■ WRITTEN EXERCISE ■
Can you give back, word for word, the lines of the records below that begin at the line that has "Статьи о нас (648, 2104)" and stop after the line that has "Комплексные программы (98, 2149)"?

■ DATA FOR THE TASK ■

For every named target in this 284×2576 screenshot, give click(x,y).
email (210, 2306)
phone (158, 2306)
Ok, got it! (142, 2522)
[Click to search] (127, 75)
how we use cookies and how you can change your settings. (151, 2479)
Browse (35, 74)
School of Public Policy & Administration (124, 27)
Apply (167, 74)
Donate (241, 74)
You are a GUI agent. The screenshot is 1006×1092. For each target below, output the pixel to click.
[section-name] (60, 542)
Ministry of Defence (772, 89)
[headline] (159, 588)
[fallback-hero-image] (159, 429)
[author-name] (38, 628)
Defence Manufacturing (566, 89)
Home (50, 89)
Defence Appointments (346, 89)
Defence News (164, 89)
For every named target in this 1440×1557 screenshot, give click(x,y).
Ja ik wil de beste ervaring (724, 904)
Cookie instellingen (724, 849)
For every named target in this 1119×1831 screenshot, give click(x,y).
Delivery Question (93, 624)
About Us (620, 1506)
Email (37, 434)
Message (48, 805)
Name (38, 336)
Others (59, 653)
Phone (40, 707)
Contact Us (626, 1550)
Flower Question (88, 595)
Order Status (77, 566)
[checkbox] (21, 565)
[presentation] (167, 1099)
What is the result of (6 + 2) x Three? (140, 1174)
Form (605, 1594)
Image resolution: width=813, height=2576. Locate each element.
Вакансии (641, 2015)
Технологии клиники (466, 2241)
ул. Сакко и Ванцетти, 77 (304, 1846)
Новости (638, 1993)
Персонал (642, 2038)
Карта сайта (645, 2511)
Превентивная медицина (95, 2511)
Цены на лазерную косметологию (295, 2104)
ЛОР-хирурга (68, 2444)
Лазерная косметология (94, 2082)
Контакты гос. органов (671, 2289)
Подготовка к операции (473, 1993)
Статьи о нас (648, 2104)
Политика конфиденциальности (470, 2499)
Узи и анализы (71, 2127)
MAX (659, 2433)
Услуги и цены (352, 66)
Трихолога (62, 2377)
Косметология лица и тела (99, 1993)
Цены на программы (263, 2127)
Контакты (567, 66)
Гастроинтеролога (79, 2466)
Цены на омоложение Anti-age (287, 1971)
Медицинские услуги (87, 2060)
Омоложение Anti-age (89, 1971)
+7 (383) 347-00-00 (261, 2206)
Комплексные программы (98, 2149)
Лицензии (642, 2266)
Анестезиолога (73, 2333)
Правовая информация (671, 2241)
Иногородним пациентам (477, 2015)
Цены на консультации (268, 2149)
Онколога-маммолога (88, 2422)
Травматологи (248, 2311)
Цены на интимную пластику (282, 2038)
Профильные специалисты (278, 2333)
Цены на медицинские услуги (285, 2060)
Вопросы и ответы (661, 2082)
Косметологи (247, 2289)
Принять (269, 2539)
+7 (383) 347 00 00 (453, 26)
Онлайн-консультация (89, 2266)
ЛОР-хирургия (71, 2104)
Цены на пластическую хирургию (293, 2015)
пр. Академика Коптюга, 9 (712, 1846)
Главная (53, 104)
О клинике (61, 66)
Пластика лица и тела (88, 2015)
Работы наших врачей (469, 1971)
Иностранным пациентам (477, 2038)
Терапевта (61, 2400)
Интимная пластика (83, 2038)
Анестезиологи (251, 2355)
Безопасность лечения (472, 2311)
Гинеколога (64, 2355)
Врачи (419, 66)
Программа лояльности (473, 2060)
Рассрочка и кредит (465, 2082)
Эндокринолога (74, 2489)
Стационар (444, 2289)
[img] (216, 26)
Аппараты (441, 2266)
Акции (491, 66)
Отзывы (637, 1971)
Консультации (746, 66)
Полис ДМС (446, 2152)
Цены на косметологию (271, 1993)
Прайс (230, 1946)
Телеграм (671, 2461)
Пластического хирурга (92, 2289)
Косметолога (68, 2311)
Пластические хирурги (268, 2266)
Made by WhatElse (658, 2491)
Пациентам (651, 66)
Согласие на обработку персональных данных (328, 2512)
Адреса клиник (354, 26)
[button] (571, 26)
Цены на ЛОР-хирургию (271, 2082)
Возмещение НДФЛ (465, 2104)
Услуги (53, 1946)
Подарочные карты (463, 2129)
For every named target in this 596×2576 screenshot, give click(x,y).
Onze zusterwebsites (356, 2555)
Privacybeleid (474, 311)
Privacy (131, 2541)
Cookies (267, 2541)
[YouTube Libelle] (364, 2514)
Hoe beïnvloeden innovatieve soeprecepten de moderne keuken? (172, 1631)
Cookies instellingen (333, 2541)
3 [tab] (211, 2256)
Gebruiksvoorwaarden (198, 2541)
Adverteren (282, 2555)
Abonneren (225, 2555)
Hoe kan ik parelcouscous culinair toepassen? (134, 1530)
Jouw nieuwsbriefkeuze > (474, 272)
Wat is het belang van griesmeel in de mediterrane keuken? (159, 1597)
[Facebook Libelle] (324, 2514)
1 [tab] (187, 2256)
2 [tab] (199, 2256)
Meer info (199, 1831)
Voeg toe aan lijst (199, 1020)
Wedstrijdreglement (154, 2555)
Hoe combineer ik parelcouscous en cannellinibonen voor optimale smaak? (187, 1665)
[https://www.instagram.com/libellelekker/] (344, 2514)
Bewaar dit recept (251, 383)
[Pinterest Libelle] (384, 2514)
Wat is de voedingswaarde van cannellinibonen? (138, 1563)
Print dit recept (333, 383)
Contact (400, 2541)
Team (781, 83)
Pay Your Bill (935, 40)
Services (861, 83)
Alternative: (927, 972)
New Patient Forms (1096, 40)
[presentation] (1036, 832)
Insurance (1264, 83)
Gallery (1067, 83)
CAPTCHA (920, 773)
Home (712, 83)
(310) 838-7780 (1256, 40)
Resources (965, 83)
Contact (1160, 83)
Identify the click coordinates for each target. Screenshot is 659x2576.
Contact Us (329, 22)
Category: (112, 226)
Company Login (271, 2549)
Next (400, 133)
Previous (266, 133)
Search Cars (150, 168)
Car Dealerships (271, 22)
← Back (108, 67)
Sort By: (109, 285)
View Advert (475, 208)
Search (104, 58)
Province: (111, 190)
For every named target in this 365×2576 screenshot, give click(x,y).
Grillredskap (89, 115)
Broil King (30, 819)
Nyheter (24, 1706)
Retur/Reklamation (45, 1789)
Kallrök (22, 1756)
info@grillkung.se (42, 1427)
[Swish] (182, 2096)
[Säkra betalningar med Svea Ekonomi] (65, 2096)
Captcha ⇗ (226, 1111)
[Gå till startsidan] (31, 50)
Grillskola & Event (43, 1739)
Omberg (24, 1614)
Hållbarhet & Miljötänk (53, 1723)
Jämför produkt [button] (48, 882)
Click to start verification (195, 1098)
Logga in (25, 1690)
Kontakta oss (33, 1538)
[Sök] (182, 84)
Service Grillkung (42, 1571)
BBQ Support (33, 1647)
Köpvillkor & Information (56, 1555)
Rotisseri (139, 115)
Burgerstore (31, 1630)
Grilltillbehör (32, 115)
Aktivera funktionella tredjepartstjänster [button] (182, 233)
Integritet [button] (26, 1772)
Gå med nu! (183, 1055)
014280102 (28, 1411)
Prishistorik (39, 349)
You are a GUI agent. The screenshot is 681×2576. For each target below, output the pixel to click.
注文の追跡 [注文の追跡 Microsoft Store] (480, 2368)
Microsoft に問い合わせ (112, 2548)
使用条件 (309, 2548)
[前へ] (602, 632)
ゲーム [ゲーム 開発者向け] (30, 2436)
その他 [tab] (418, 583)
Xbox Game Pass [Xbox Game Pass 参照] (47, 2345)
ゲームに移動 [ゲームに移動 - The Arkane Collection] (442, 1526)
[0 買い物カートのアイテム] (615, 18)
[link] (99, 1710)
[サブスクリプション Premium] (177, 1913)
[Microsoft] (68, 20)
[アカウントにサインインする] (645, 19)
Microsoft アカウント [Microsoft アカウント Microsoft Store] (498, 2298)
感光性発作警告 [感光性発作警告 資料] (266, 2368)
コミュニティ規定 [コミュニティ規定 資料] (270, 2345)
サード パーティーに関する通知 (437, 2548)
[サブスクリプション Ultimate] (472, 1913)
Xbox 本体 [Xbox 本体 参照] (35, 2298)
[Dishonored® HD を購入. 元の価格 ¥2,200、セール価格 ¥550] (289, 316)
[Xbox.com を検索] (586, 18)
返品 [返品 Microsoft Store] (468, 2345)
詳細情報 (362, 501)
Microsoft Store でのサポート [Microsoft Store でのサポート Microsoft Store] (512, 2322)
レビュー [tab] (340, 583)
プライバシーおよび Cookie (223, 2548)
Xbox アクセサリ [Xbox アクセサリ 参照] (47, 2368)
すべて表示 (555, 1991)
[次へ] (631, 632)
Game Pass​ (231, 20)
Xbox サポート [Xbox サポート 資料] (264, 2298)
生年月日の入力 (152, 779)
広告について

■ EXPECTED ANSWER ■
Статьи о нас (648, 2104)
Политика конфиденциальности (470, 2499)
Узи и анализы (71, 2127)
MAX (659, 2433)
Услуги и цены (352, 66)
Трихолога (62, 2377)
Косметология лица и тела (99, 1993)
Цены на программы (263, 2127)
Контакты (567, 66)
Гастроинтеролога (79, 2466)
Цены на омоложение Anti-age (287, 1971)
Медицинские услуги (87, 2060)
Омоложение Anti-age (89, 1971)
+7 (383) 347-00-00 (261, 2206)
Комплексные программы (98, 2149)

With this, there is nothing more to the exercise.